Como exemplo do texto expressivo de Fernanda Teixeira Ribeiro, vale reproduzir o diálogo de convencimento de Praxedes para casar o irmão mais novo, notório bon vivant, com sua filha de cabelos loiros-afogueados: “Por que se espanta? Meu marido era meu primo, mamãe e papai também eram primos, você se casa com uma Lima, assim que é, se quer ser barão. Antes de tudo, o nome…é um acordo dos melhores…quem ganha é o Cantagalo. Sempre Cantagalo. Se quer ser barão, passe o Cantagalo na frente, o cafezal antes de tudo, a família…garanto que você ainda me agradecerá por abrir seus olhos. Venha, beije minha mão…você está perdoado…”.

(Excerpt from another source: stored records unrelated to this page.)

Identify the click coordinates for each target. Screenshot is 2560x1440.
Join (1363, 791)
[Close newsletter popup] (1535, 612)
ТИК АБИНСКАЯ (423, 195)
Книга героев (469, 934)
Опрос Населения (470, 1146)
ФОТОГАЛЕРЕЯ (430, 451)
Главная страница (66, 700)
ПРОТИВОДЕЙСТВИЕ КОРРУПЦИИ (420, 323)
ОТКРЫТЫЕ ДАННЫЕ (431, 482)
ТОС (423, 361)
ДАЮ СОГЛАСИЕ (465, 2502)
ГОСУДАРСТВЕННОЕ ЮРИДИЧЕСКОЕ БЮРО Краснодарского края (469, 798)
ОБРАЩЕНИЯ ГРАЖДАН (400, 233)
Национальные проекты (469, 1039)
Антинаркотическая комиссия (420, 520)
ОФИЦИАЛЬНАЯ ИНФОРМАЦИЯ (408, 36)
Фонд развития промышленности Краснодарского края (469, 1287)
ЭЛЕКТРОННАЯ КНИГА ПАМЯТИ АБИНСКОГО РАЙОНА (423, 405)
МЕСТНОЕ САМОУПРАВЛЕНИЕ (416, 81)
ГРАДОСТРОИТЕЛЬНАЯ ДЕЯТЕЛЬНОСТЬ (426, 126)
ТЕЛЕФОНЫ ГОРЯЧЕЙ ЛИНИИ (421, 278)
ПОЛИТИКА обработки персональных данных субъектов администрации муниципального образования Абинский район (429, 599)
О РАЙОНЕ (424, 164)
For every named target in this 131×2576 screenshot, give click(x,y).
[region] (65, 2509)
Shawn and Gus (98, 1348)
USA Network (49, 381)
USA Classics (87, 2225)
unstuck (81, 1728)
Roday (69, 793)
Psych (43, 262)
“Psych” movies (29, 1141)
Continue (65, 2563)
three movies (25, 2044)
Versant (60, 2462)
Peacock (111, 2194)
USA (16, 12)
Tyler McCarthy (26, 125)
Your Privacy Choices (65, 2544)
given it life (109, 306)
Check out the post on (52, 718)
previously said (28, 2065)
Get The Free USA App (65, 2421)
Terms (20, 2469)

A propósito dos casamentos avunculares e consanguíneos, abordados com naturalidade no livro, não deixa de ser curioso o espaço dedicado à politização e reprodução artificial de pisum. Plantinha de ciclo curto, porém de diversas cores e características, pródiga em várias gerações em pouco tempo, ela foi usada em meados de 1800 nos experimentos de Gregor Mendel, considerado pai da genética, para avançar nos estudos sobre hereditariedade.

Enfim, se já não bastasse tanto simbolismo e misticismo na trajetória desta família inter-racial, Fernanda Teixeira transfere para o final do livro o desfecho misterioso para dois personagens-chaves da trama. A louca varrida Pulidóra, aliada do capeta e de risadas extravagantes, e a curandeira Iamiana das Flores, useira e vezeira de roupas coloridas, sempre enfeitada com pulseiras, tornozeleiras e balangandãs nos dois braços.

Mais do que isso só lendo o livro.

Ivan Mendonça é jornalista e autor do livro “O Espião do Morro”, lançado em 2019 pela Editora Kelps, sobre entrelinhas e mutações do jornalismo e do poder político em Goiás.